Work order: The task calls for each line of the records below in which the word "agent" appears.

═════ Task inputs ═════

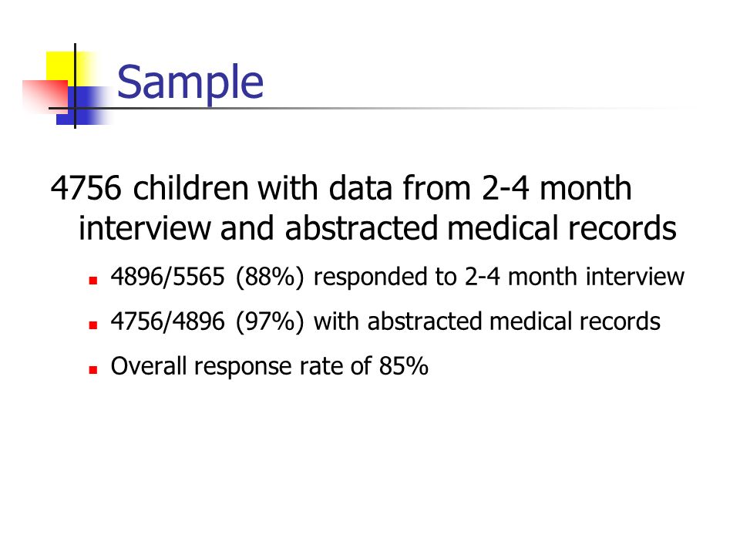Select the red bullet before 4756/4896

[93, 325]
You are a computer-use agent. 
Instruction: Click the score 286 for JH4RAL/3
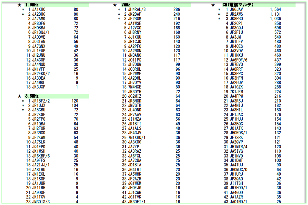[x=177, y=10]
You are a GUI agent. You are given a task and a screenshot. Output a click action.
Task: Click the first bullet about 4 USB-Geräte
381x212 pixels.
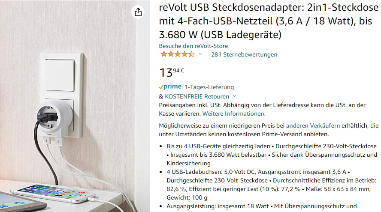(x=272, y=155)
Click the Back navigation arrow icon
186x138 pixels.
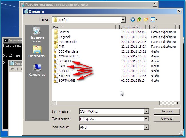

═════

Response below:
You are a computer-use agent. 
You are a GUI agent. You are given a task and a screenshot. Output a click action.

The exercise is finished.